Em nota, a nova empresa administradora da obra em Lagoinha, a Residence Club, afirma que desde que assumiu, há 9 meses, o comando da empresa, iniciou o processo de reestruturação do negócio.

“Com apoio dos investidores, nós efetuamos uma análise profunda dos projetos vigentes e traçamos um plano para os empreendimentos atuais. Para o Residence Club at the Hard Rock Hotel Fortaleza, apesar das obras não terem sido interrompidas, nós contratamos recentemente a WR Engenharia, que está formatando o seu cronograma de obras para apresentação aos nossos clientes”. 

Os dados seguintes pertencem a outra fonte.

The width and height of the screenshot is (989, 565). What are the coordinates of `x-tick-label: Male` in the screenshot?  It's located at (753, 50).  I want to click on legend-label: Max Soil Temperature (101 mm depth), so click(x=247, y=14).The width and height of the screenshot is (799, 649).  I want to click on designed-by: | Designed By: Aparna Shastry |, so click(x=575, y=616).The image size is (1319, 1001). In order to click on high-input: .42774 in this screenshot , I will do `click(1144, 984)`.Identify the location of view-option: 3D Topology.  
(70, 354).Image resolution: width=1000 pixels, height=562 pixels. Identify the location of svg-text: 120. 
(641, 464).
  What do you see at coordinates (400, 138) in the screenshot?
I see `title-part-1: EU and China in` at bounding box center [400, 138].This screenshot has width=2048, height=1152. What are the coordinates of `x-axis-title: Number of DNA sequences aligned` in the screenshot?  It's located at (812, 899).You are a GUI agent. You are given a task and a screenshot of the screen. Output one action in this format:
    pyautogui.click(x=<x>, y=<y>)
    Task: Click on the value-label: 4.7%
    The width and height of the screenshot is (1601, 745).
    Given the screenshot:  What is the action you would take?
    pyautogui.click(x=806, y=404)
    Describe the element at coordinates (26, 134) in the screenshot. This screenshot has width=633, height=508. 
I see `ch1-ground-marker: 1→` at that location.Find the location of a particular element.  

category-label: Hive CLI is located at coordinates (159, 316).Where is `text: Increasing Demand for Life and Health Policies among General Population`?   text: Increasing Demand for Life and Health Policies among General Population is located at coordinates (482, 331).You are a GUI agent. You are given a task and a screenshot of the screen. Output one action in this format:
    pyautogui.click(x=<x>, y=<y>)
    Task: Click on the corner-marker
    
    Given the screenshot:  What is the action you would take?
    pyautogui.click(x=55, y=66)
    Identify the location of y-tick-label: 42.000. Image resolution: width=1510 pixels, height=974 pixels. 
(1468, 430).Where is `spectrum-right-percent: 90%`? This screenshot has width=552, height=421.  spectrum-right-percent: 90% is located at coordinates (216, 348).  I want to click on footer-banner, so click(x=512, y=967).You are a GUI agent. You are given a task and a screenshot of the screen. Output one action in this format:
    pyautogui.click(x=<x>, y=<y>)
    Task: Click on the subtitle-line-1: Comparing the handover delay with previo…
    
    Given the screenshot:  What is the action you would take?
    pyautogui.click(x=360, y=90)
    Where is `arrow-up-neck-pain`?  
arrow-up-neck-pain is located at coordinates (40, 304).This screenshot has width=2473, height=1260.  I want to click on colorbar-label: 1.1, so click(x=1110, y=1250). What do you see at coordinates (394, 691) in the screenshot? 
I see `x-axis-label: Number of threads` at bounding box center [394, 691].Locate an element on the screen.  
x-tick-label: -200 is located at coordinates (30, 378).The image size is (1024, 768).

Contudo, a reportagem também questionou se há um novo prazo para o empreendimento ser entregue e se o empreendimento chegou a vender todas as cotas previstas para viabilizar a obra.

Além disso, também foi perguntado quantos contratos de aquisição firmados continuam em vigor e como a empresa avalia o processo de desgaste da marca no Ceará.

Até a publicação desta matéria, a empresa não respondeu. O espaço segue aberto para novos esclarecimentos. 

O que diz a Hard Rock Internacional

Procurada por meio de sua assessoria no Brasil, a marca Hard Rock Internacional se manifestou.  

Hard Rock International tem acompanhado de perto a situação da obra da propriedade em construção pela Residence Club S/A na Praia da Lagoinha, no Ceará. Nossa expectativa é de que a empresa possa oferecer o mais rápido possível um novo cronograma dos trabalhos para a própria Hard Rock International e demais envolvidos".
Hard Rock Internacional

No fim do mês de setembro, para a coluna de Victor Ximenes, a marca esclareceu que sua atuação na propriedade da Praia de Lagoinha começará "após a conclusão das obras e com foco na operação do hotel".

Segundo a empresa, a construção e a comercialização do imóvel, no modelo multipropriedade, "são de responsabilidade da Residence Club S/A".